= What you are asked to do =
Take the line that contains "Päivän lehdet (287, 69)" and each line after it to the end of the data below, and set them down exactly, omitting pictures.

= Data entries =
◆ ◆ ◆

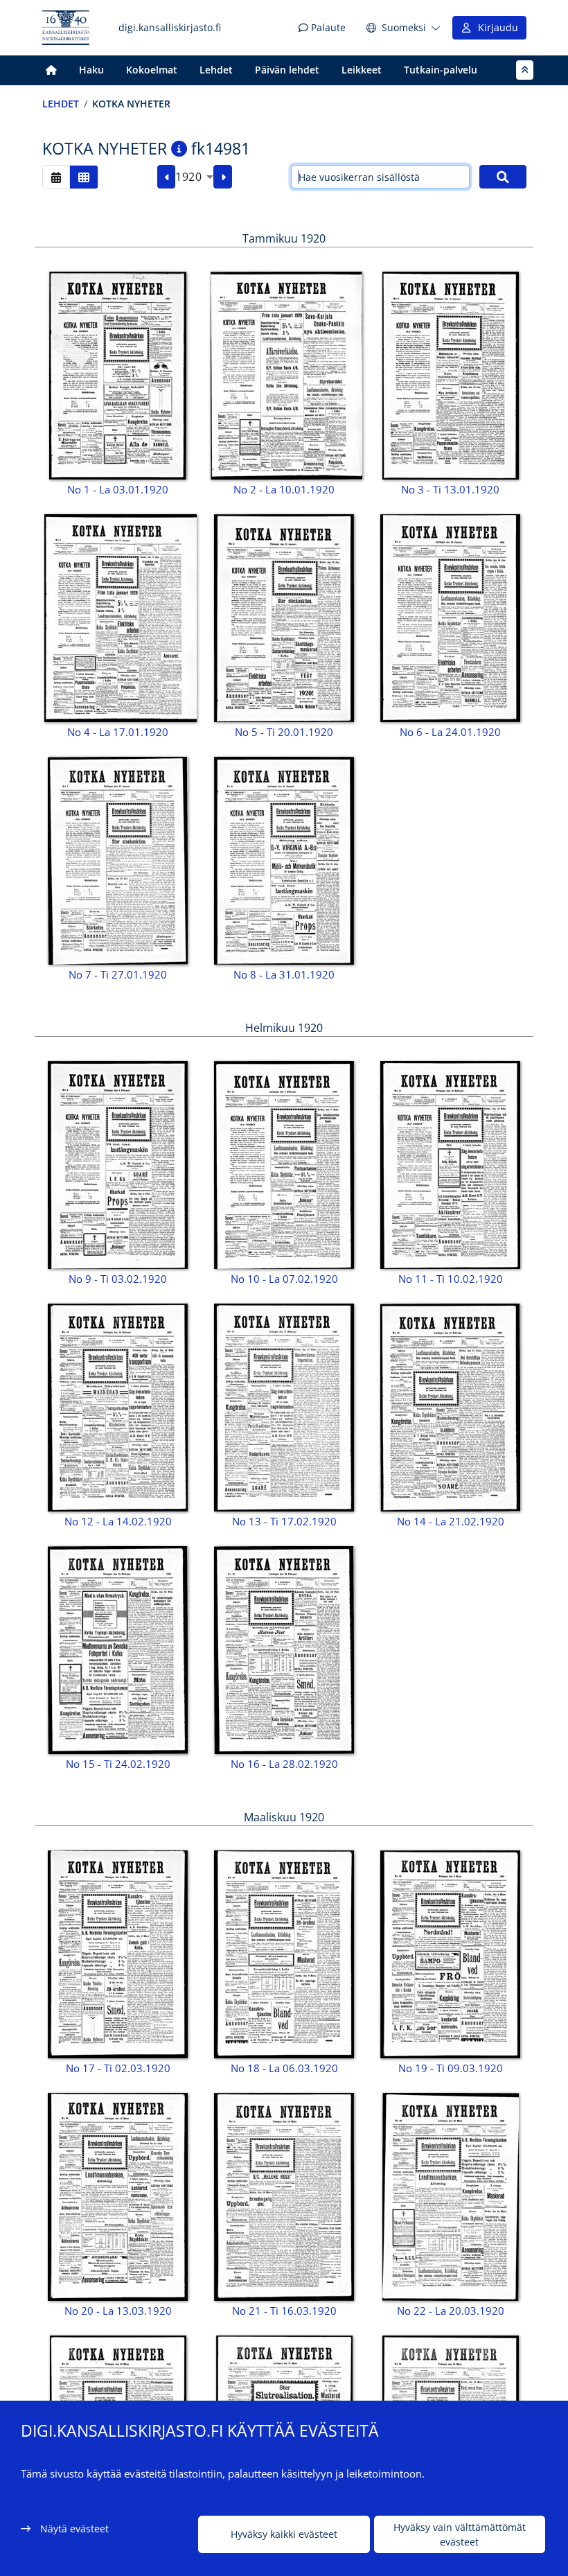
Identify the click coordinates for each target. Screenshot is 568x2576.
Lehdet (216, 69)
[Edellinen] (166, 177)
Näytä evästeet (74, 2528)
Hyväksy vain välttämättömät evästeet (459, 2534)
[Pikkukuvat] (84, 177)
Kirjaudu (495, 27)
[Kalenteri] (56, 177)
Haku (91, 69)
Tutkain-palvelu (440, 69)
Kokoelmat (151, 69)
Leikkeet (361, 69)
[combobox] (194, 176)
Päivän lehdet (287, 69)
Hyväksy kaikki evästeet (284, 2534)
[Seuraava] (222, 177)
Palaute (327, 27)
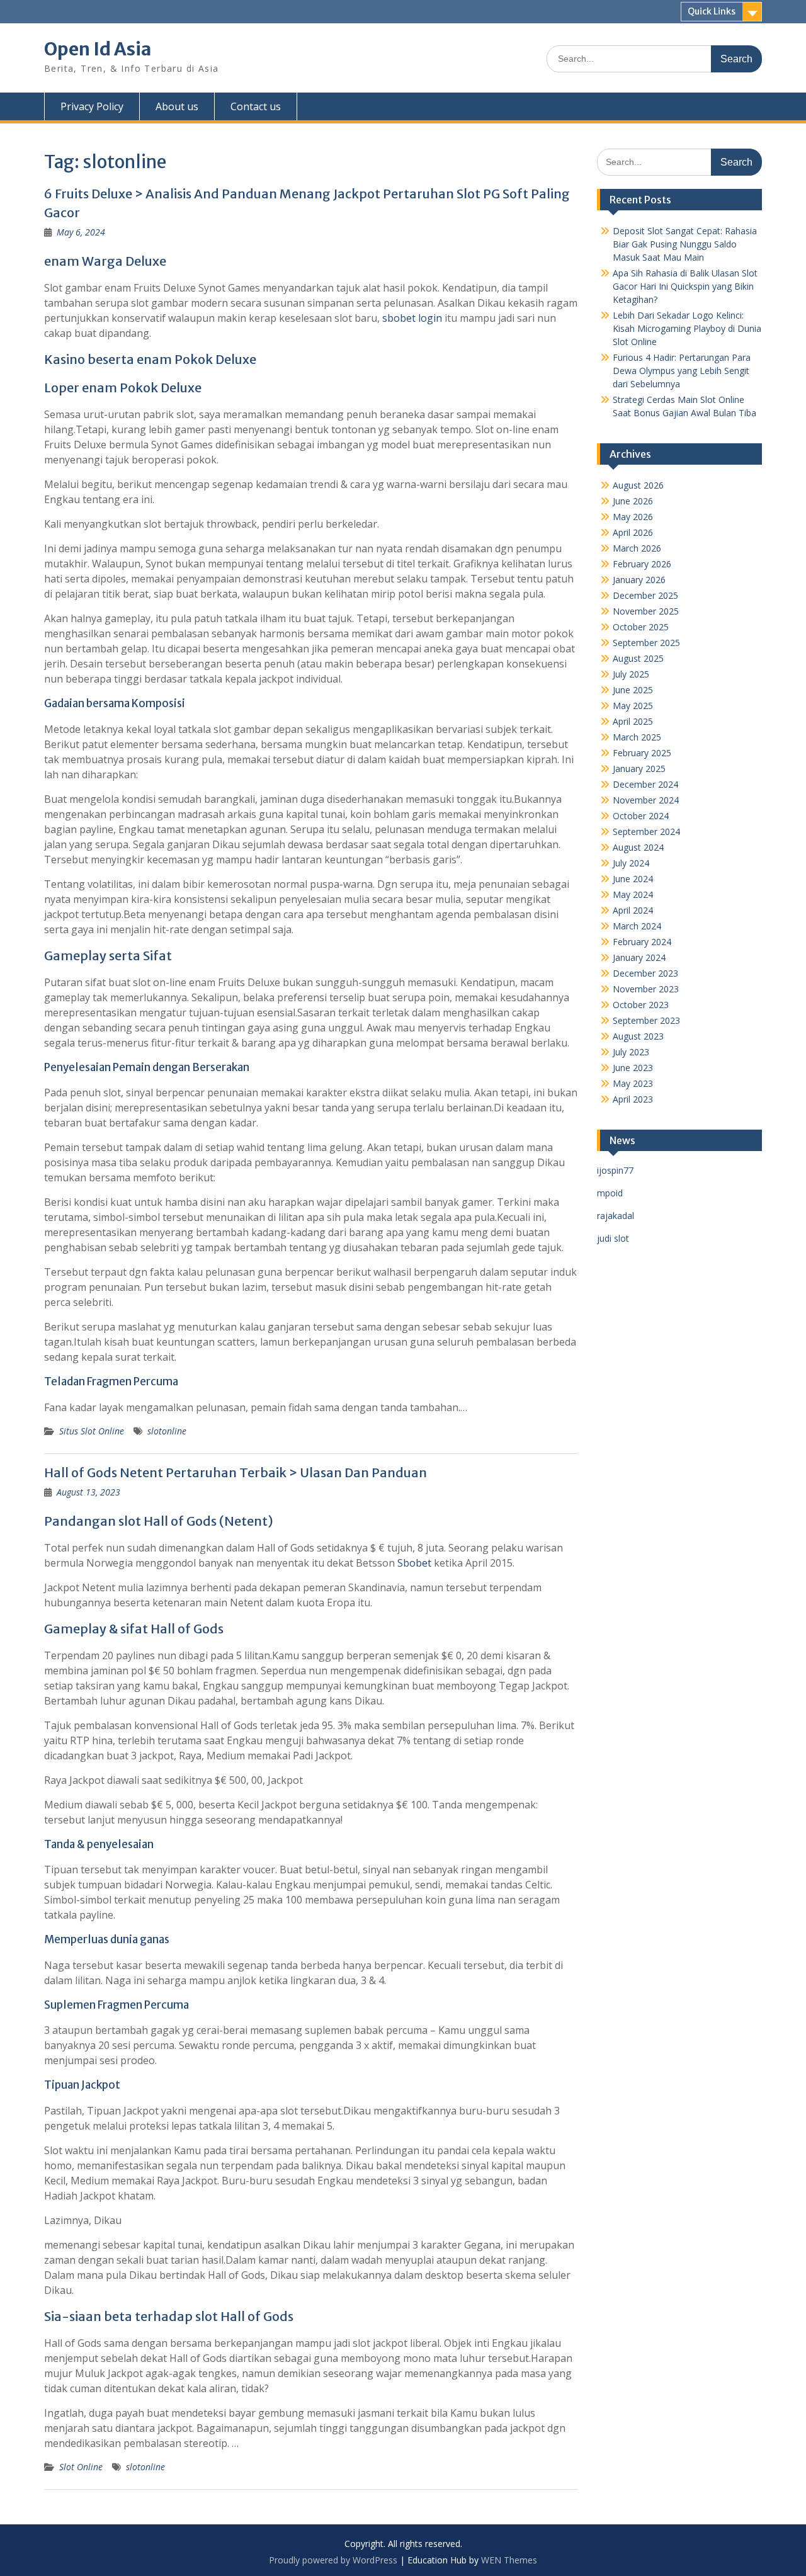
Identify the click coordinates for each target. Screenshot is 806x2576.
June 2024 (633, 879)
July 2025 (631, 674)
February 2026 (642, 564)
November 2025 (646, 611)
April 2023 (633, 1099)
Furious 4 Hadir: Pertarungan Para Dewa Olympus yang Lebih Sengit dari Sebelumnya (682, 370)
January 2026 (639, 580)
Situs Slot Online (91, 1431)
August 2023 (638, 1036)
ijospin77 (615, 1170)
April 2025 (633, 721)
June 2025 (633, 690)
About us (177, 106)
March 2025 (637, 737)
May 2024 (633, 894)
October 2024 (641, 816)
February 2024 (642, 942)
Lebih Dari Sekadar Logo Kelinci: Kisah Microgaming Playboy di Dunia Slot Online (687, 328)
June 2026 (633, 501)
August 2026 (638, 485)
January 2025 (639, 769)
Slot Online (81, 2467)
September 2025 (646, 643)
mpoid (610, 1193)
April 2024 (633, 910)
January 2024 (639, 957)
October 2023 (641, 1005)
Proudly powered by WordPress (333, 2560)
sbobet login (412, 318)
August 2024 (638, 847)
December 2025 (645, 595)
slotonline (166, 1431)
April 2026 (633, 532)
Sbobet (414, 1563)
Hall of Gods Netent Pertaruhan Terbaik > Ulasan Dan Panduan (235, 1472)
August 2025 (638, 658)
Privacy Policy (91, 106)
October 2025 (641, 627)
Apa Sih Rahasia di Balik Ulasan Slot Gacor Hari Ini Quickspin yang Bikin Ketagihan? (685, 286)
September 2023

◆ ◆ ◆

= Solution to this task =
Päivän lehdet (287, 69)
Hyväksy kaikki evästeet (284, 2534)
[Seuraava] (222, 177)
Palaute (327, 27)
Identify the click coordinates for each target. Screenshot is 806x2576.
June 2024 (633, 879)
July 2025 (631, 674)
February 2026 (642, 564)
November 2025 (646, 611)
April 2023 (633, 1099)
Furious 4 Hadir: Pertarungan Para Dewa Olympus yang Lebih Sengit dari Sebelumnya (682, 370)
January 2026 (639, 580)
Situs Slot Online (91, 1431)
August 2023 (638, 1036)
ijospin77 (615, 1170)
April 2025 (633, 721)
June 2025 (633, 690)
About us (177, 106)
March 2025 (637, 737)
May 2024 (633, 894)
October 2024 (641, 816)
February 2024 (642, 942)
Lebih Dari Sekadar Logo Kelinci: Kisah Microgaming Playboy di Dunia Slot Online (687, 328)
June 2026 (633, 501)
August 2026 (638, 485)
January 2025 (639, 769)
Slot Online (81, 2467)
September 2025 (646, 643)
mpoid (610, 1193)
April 2024 (633, 910)
January 2024 (639, 957)
October 2023 (641, 1005)
Proudly powered by WordPress (333, 2560)
sbobet login (412, 318)
August 2024 (638, 847)
December 2025 (645, 595)
slotonline (166, 1431)
April 2026 (633, 532)
Sbobet (414, 1563)
Hall of Gods Netent Pertaruhan Terbaik > Ulasan Dan Panduan (235, 1472)
August 2025 (638, 658)
Privacy Policy (91, 106)
October 2025 (641, 627)
Apa Sih Rahasia di Balik Ulasan Slot Gacor Hari Ini Quickspin yang Bikin Ketagihan? (685, 286)
September 2023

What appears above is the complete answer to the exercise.